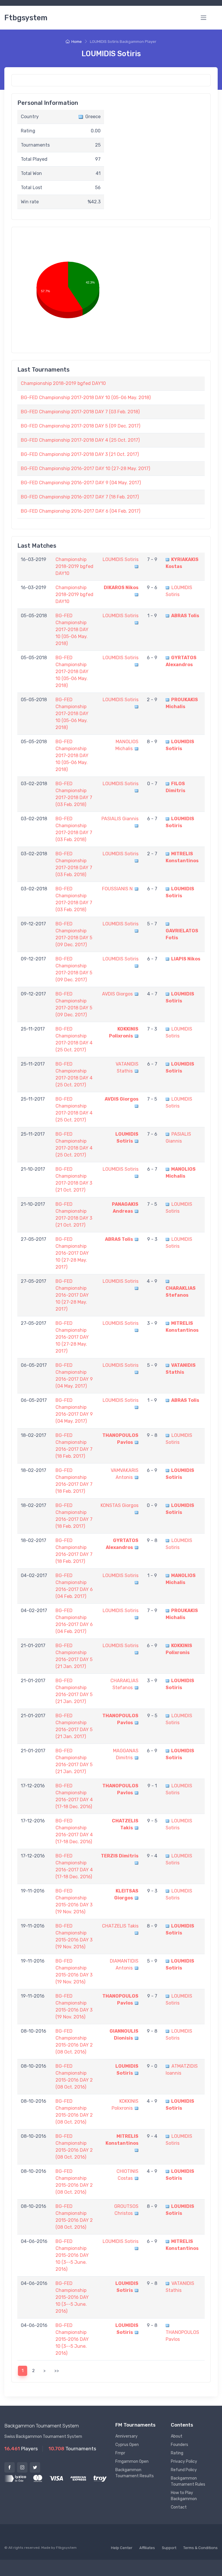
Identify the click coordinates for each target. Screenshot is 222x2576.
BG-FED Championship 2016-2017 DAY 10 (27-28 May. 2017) (85, 468)
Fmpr (120, 2453)
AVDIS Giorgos (117, 994)
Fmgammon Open (132, 2461)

=== Goal of the exercise ===
Where the data includes pictures, leave them out and write out everything else exactly.

=== Output for this task ===
Identify the click coordinates for each target. Screenshot is 222x2576.
BG-FED Championship 2016-2017 DAY 10 (27-28 May. 2017) (85, 468)
Fmpr (120, 2453)
AVDIS Giorgos (117, 994)
Fmgammon Open (132, 2461)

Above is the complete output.